- [Written task]: Reproduce the following records line for line, with no changes.

━━━ Entries shown ━━━

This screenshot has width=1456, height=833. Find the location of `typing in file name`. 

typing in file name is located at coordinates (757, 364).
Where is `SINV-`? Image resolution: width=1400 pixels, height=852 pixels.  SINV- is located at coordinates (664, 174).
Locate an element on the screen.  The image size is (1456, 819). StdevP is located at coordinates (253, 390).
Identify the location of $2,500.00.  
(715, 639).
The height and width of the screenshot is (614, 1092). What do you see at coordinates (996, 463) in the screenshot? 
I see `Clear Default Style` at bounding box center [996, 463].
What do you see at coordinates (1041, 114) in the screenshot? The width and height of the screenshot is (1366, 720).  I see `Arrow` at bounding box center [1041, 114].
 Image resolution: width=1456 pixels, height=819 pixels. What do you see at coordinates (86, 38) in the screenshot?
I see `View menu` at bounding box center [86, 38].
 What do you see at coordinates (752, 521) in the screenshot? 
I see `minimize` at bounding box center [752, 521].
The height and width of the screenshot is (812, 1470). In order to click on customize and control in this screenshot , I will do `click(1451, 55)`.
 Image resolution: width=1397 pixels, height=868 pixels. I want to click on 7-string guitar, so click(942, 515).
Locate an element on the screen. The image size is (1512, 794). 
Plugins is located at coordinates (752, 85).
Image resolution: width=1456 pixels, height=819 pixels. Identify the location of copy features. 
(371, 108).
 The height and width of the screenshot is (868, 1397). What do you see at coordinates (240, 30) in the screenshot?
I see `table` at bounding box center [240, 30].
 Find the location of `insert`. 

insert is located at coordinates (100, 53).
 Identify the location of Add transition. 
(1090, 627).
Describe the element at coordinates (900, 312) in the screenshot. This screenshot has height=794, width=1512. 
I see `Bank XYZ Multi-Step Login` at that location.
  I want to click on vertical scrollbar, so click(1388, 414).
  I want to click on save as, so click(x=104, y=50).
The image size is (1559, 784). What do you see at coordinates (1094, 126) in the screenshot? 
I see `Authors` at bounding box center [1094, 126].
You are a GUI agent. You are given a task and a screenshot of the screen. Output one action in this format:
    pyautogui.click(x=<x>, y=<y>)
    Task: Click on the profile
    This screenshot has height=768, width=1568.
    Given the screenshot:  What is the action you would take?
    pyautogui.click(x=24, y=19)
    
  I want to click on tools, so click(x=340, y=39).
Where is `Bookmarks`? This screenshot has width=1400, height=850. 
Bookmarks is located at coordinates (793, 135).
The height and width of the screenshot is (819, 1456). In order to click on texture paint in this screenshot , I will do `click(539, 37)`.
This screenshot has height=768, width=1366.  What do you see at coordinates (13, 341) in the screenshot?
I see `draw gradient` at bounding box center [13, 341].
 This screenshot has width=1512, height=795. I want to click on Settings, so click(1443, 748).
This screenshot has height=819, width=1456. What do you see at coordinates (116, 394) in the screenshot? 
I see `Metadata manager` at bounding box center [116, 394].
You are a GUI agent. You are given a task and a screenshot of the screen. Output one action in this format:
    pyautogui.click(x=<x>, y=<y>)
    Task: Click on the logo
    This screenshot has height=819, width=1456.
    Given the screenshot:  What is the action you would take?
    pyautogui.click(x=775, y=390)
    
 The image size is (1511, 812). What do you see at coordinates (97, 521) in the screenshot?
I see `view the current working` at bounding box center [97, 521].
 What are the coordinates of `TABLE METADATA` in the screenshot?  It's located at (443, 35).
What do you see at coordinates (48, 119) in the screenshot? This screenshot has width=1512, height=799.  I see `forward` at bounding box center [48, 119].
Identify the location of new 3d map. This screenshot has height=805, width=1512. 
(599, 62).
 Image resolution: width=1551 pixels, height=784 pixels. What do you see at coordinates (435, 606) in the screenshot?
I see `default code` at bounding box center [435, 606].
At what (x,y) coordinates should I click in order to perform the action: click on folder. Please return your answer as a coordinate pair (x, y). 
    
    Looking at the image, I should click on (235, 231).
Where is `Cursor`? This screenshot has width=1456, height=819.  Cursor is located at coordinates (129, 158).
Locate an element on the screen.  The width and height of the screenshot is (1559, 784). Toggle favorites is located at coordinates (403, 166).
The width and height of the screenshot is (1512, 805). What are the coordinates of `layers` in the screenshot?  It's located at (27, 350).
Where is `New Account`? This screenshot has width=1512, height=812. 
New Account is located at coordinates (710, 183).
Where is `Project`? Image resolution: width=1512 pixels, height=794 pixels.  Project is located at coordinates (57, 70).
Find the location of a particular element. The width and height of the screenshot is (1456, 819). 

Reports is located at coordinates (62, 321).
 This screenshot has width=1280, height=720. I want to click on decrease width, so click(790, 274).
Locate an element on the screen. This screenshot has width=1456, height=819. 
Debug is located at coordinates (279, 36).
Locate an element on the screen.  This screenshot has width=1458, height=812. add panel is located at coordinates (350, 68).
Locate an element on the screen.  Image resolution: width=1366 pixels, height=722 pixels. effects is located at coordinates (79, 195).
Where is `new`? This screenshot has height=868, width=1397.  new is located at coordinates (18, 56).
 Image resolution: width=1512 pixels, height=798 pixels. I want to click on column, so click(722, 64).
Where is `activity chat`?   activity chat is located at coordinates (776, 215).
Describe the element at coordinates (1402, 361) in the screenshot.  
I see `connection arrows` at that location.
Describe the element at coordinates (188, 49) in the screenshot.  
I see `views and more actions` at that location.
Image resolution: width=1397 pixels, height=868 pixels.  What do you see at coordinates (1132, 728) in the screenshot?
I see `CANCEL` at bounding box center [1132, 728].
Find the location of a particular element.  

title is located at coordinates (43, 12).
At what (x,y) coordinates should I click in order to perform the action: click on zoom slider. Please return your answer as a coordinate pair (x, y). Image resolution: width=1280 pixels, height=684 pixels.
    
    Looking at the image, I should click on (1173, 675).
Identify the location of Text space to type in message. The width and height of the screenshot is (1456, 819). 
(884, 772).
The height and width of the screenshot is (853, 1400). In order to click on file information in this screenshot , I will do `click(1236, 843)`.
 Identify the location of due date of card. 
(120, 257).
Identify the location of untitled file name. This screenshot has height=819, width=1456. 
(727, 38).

━━━

- [Exercise solution]:
This screenshot has width=1456, height=833. Find the location of `typing in file name`. 

typing in file name is located at coordinates (757, 364).
Where is `SINV-`? Image resolution: width=1400 pixels, height=852 pixels.  SINV- is located at coordinates (664, 174).
Locate an element on the screen.  The image size is (1456, 819). StdevP is located at coordinates (253, 390).
Identify the location of $2,500.00.  
(715, 639).
The height and width of the screenshot is (614, 1092). What do you see at coordinates (996, 463) in the screenshot? 
I see `Clear Default Style` at bounding box center [996, 463].
What do you see at coordinates (1041, 114) in the screenshot? The width and height of the screenshot is (1366, 720).  I see `Arrow` at bounding box center [1041, 114].
 Image resolution: width=1456 pixels, height=819 pixels. What do you see at coordinates (86, 38) in the screenshot?
I see `View menu` at bounding box center [86, 38].
 What do you see at coordinates (752, 521) in the screenshot? 
I see `minimize` at bounding box center [752, 521].
The height and width of the screenshot is (812, 1470). In order to click on customize and control in this screenshot , I will do `click(1451, 55)`.
 Image resolution: width=1397 pixels, height=868 pixels. I want to click on 7-string guitar, so click(942, 515).
Locate an element on the screen. The image size is (1512, 794). 
Plugins is located at coordinates (752, 85).
Image resolution: width=1456 pixels, height=819 pixels. Identify the location of copy features. 
(371, 108).
 The height and width of the screenshot is (868, 1397). What do you see at coordinates (240, 30) in the screenshot?
I see `table` at bounding box center [240, 30].
 Find the location of `insert`. 

insert is located at coordinates (100, 53).
 Identify the location of Add transition. 
(1090, 627).
Describe the element at coordinates (900, 312) in the screenshot. This screenshot has height=794, width=1512. 
I see `Bank XYZ Multi-Step Login` at that location.
  I want to click on vertical scrollbar, so click(1388, 414).
  I want to click on save as, so click(x=104, y=50).
The image size is (1559, 784). What do you see at coordinates (1094, 126) in the screenshot? 
I see `Authors` at bounding box center [1094, 126].
You are a GUI agent. You are given a task and a screenshot of the screen. Output one action in this format:
    pyautogui.click(x=<x>, y=<y>)
    Task: Click on the profile
    This screenshot has height=768, width=1568.
    Given the screenshot:  What is the action you would take?
    pyautogui.click(x=24, y=19)
    
  I want to click on tools, so click(x=340, y=39).
Where is `Bookmarks`? This screenshot has width=1400, height=850. 
Bookmarks is located at coordinates (793, 135).
The height and width of the screenshot is (819, 1456). In order to click on texture paint in this screenshot , I will do `click(539, 37)`.
This screenshot has height=768, width=1366.  What do you see at coordinates (13, 341) in the screenshot?
I see `draw gradient` at bounding box center [13, 341].
 This screenshot has width=1512, height=795. I want to click on Settings, so click(1443, 748).
This screenshot has height=819, width=1456. What do you see at coordinates (116, 394) in the screenshot? 
I see `Metadata manager` at bounding box center [116, 394].
You are a GUI agent. You are given a task and a screenshot of the screen. Output one action in this format:
    pyautogui.click(x=<x>, y=<y>)
    Task: Click on the logo
    This screenshot has height=819, width=1456.
    Given the screenshot:  What is the action you would take?
    pyautogui.click(x=775, y=390)
    
 The image size is (1511, 812). What do you see at coordinates (97, 521) in the screenshot?
I see `view the current working` at bounding box center [97, 521].
 What are the coordinates of `TABLE METADATA` in the screenshot?  It's located at (443, 35).
What do you see at coordinates (48, 119) in the screenshot? This screenshot has width=1512, height=799.  I see `forward` at bounding box center [48, 119].
Identify the location of new 3d map. This screenshot has height=805, width=1512. 
(599, 62).
 Image resolution: width=1551 pixels, height=784 pixels. What do you see at coordinates (435, 606) in the screenshot?
I see `default code` at bounding box center [435, 606].
At what (x,y) coordinates should I click in order to perform the action: click on folder. Please return your answer as a coordinate pair (x, y). 
    
    Looking at the image, I should click on (235, 231).
Where is `Cursor`? This screenshot has width=1456, height=819.  Cursor is located at coordinates (129, 158).
Locate an element on the screen.  The width and height of the screenshot is (1559, 784). Toggle favorites is located at coordinates (403, 166).
The width and height of the screenshot is (1512, 805). What are the coordinates of `layers` in the screenshot?  It's located at (27, 350).
Where is `New Account`? This screenshot has width=1512, height=812. 
New Account is located at coordinates (710, 183).
Where is `Project`? Image resolution: width=1512 pixels, height=794 pixels.  Project is located at coordinates (57, 70).
Find the location of a particular element. The width and height of the screenshot is (1456, 819). 

Reports is located at coordinates (62, 321).
 This screenshot has width=1280, height=720. I want to click on decrease width, so click(790, 274).
Locate an element on the screen. This screenshot has width=1456, height=819. 
Debug is located at coordinates (279, 36).
Locate an element on the screen.  This screenshot has width=1458, height=812. add panel is located at coordinates (350, 68).
Locate an element on the screen.  Image resolution: width=1366 pixels, height=722 pixels. effects is located at coordinates (79, 195).
Where is `new`? This screenshot has height=868, width=1397.  new is located at coordinates (18, 56).
 Image resolution: width=1512 pixels, height=798 pixels. I want to click on column, so click(722, 64).
Where is `activity chat`?   activity chat is located at coordinates (776, 215).
Describe the element at coordinates (1402, 361) in the screenshot.  
I see `connection arrows` at that location.
Describe the element at coordinates (188, 49) in the screenshot.  
I see `views and more actions` at that location.
Image resolution: width=1397 pixels, height=868 pixels.  What do you see at coordinates (1132, 728) in the screenshot?
I see `CANCEL` at bounding box center [1132, 728].
Find the location of a particular element.  

title is located at coordinates (43, 12).
At what (x,y) coordinates should I click in order to perform the action: click on zoom slider. Please return your answer as a coordinate pair (x, y). Image resolution: width=1280 pixels, height=684 pixels.
    
    Looking at the image, I should click on (1173, 675).
Identify the location of Text space to type in message. The width and height of the screenshot is (1456, 819). 
(884, 772).
The height and width of the screenshot is (853, 1400). In order to click on file information in this screenshot , I will do `click(1236, 843)`.
 Identify the location of due date of card. 
(120, 257).
Identify the location of untitled file name. This screenshot has height=819, width=1456. 
(727, 38).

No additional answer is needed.